Hungary’s response suggests that the issue of migration, with which Brussels has unsuccessfully wrestled for three years, will exacerbate a cultural and political split at the heart of the EU. This latest major disagreement between countries in eastern and western Europe has deepened a rift within the EU that could risk permanently fracturing it.

The gauntlet was thrown down by Hungarian Prime Minister Viktor Orbán during a speech in Poland last year when he used Britain’s decision to leave the EU to declare what he called “a cultural counter-revolution”.

His project, which is shared by Poland’s right-wing nationalist government, is to push the EU away from Western European liberalism towards policies based on preserving “historic, religious and national identity”.

The question of migrant quotas for Muslim refugees has become the perfect battle cry for his revolution, with a high level of popular hostility in Poland and Hungary to the EU’s measures. The two countries – like Malta before 2002 – have had no experience of immigration from outside Europe and see the imposition of refugee quotas as an assault on their way of life and on societies that feel under siege.

Poland, Hungary and their defiant resistance to migrant quotas could pose the same level of existential threat to the EU as Russian aggression in the East and Turkey’s totalitarian lurch into authoritarianism under Recep Tayyip Erdoğan.

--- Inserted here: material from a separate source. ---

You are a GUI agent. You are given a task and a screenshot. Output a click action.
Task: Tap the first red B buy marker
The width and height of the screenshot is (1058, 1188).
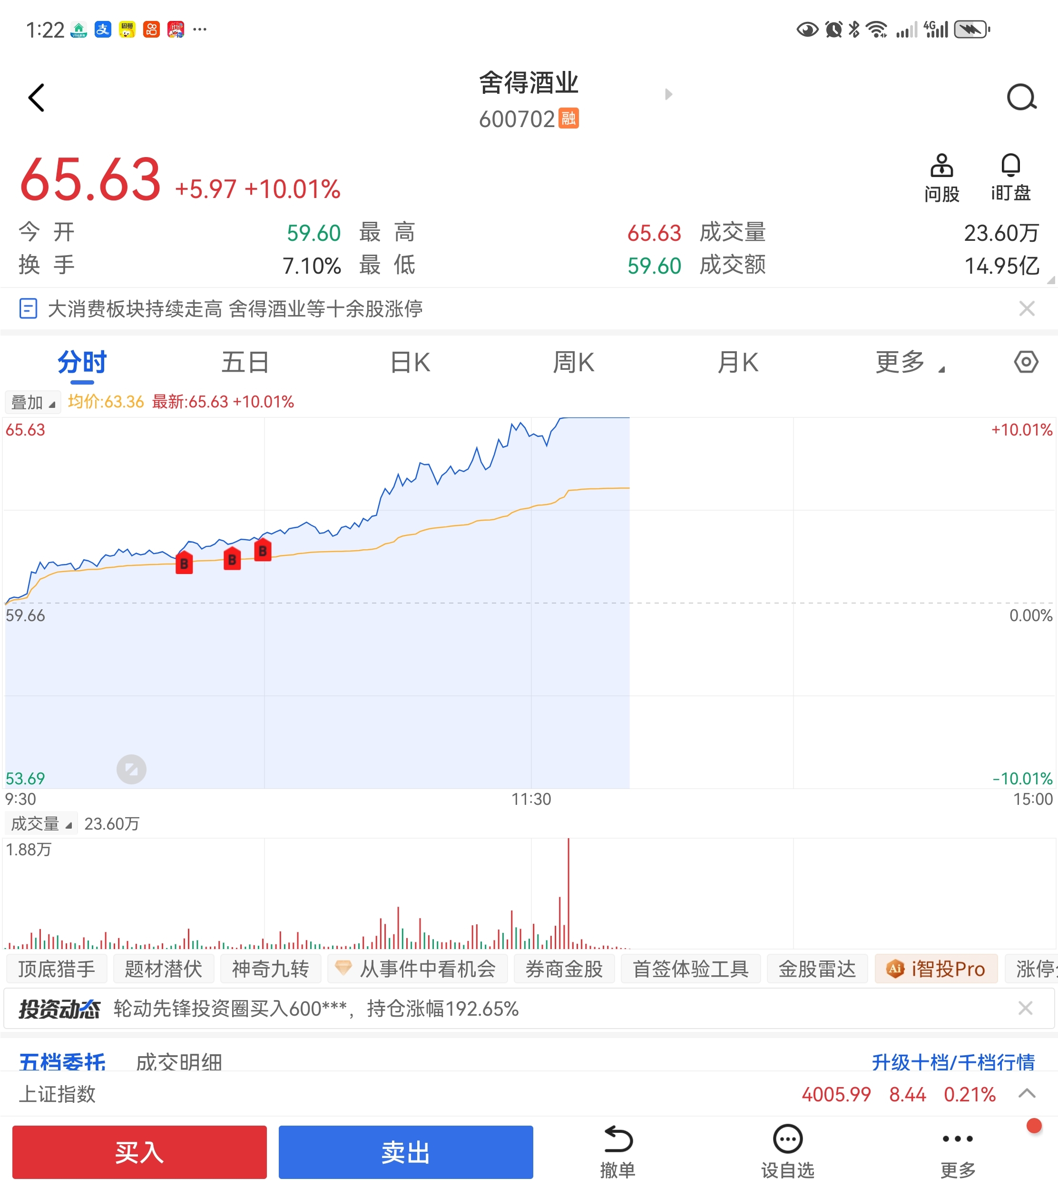[184, 563]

But while Russia and Turkey are external threats, the widening political and cultural divide between Poland and Hungary and the rest of the EU is seen as a challenge on a par with Brexit. Both countries, which are fiercely nationalistic, are now openly defiant of the European Court of Justice’s decision, which puts them at direct odds with the EU’s legal order.

At its root, there is a huge cultural difference between life in provincial Eastern Europe and the metropolitan cities of Berlin or Paris. Many Hungarians and Poles believe they are regarded as second-class Europeans, fit only for low-paid jobs and who are sneered at for their bigoted attitudes.

Both Hungary and Poland are also alarmed at plans to restrict movement of workers from Eastern Europe.

The growing gulf between West and East in Europe, typified by this stand-off over migration policy, requires bridges to be built between East and West to end the growing sense of grievance in Eastern Europe before it is too late.